From Pipi’s Pasture: Passing the time in winter |

From Pipi’s Pasture: Passing the time in winter

From Pipi's Pasture

When we were kids growing up on the ranch at Morapos, we didn’t have a television, telephone, computer or any of the electronic games kids have these days. In fact, we didn’t even have electricity until we were older. So what did we do to pass the time, particularly during long winter months when we were apt to be snowbound?

First, because the teacher lived in the teacherage next to our country school, it didn’t matter if it snowed or not — we always went to school. So we got to be with the neighborhood kids. Sometimes we spent recesses making snow forts. Then we made piles of snowballs, formed teams, hid behind the forts and enjoyed a big snowball fight.

Other times, if there was a snowstorm, we stayed inside during recess, playing hangman on the blackboard or finding places on the big maps, or other games.
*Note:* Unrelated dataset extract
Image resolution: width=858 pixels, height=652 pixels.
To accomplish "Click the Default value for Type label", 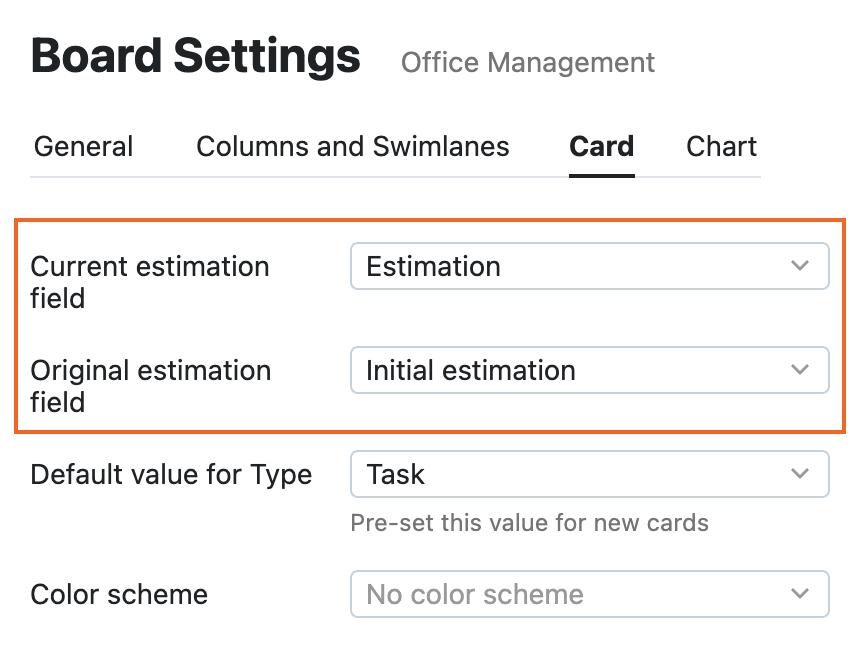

In those days we relied on our imaginations to come up with ideas for play, both at school and at home. For example, we had a big dress-up box that was filled with discarded dresses, shoes, hats and accessories that we put on to pretend we were high-society ladies, moms, frontier schoolteachers and cowboys, among others. An adult lady’s white dress reached the floor when one of us put it on, and a discarded sheer white curtain became a veil so we could imagine the outfit being worn by a bride. And what fun it was to clomp around in old high-heeled shoes!

We girls had our dolls, too, and doll beds, blankets and toy dishes so we could pretend we were moms. My favorite dolls were a baby made of hard rubber that wet when fed, “Sparkle Plenty” (inspired by the Dick Tracy comics), and a beautiful Toni doll with red hair, curlers and a pretend Toni perm (popular with ladies at that time).

Perhaps more than anything else, we girls played with our paper dolls. There were baby dolls with clothes, but what we enjoyed the most were the celebrity dolls, such as Doris Day, Susan Hayward and Ava Gardner. Costumes for these celebrities included fancy ball dresses that inspired us to make our own fancy dresses for our dolls. We drew, colored and cut out the dresses, which were added to the clothes we had cut from the paper doll book.

We also cut furniture, dishes and other household items from old catalogs and used them to make pretend rooms for our dolls. It provided hours of imaginary fun!

Reading books was encouraged in our home. When the weather allowed for traveling to Craig, we borrowed books from the library. We read everything that was available on our country school shelves, too. We also had our own books, gifts for birthdays and holidays, and I can still remember Mom reading to us, especially fairy tales.

We wrote our own stories, too. I still have some of them that were written on tablets with cover pictures of cowboy stars such as Roy Rogers and Gene Autry.

Sometimes we cut pictures from old magazines and made books about living in different countries.

Even though we didn’t have TV (at least not until I was a teen), we did have a battery-powered radio. During the daytime hours we were able to listen to cowboy shows and some other kid shows. In the evening, our family listened to “Gunsmoke” and a wealth of other shows, but we kids were not allowed to listen to “Dragnet.”

The winters were long, but my sisters and I had plenty to do.